Es sind Arbeitskräfte, die Rumänien selbst bitter nötig hätte. Insbesondere an Ärzten, Krankenschwestern und Pflegern bestehe Mangel, so Davidoiu. So ginge die Hälfte der Krankenschwestern unmittelbar nach ihrer Ausbildung ins Ausland. Bei 500 Euro pro Monat liegt der Durchschnittslohn in Rumänien, die Regierung stockt daher jungen Ärzten während des Turnus das Gehalt auf, um sie zumindest eine Zeit lang halten zu können. Auch Lehrer erhalten ein Zusatzeinkommen. Fehlende Arbeitskräfte sollen aber nicht durch Zuwanderung, etwa aus dem benachbarten Moldau, kompensiert werden.

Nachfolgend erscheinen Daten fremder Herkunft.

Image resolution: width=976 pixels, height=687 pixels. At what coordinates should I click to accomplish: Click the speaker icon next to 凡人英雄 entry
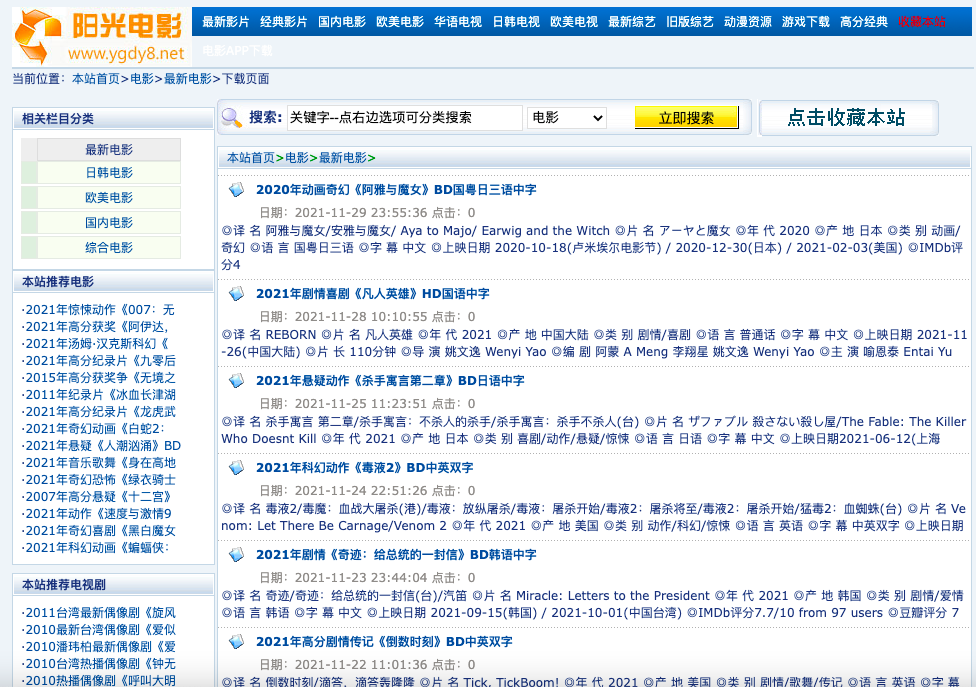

Gute Nachrichten kann Rumänien beim Abruf von EU-Fördergeldern vermelden. Zwar hat das südosteuropäische Land bei Weitem nicht die möglichen 5,7 Milliarden Euro für 2007 bis 2013 erzielt. Seit Antritt der Regierung unter Victor Ponta 2012 sei die Abrufquote von aber 7 auf mehr als 30 Prozent gestiegen, so die Botschafterin. Der Sozialdemokrat Ponta ist jedoch umstritten: Am Mittwoch wies Rumäniens Verfassungsgericht einstimmig ein im Dezember 2013 beschlossenes Gesetz, das in den Medien unter dem Titel "Superimmunität" für Aufregung sorgte, zurück. Diesem zufolge wären Ermittlungen wegen Korruption und Interessenskonflikten bei Parlamentariern und Lokalpolitikern nicht mehr zulässig gewesen.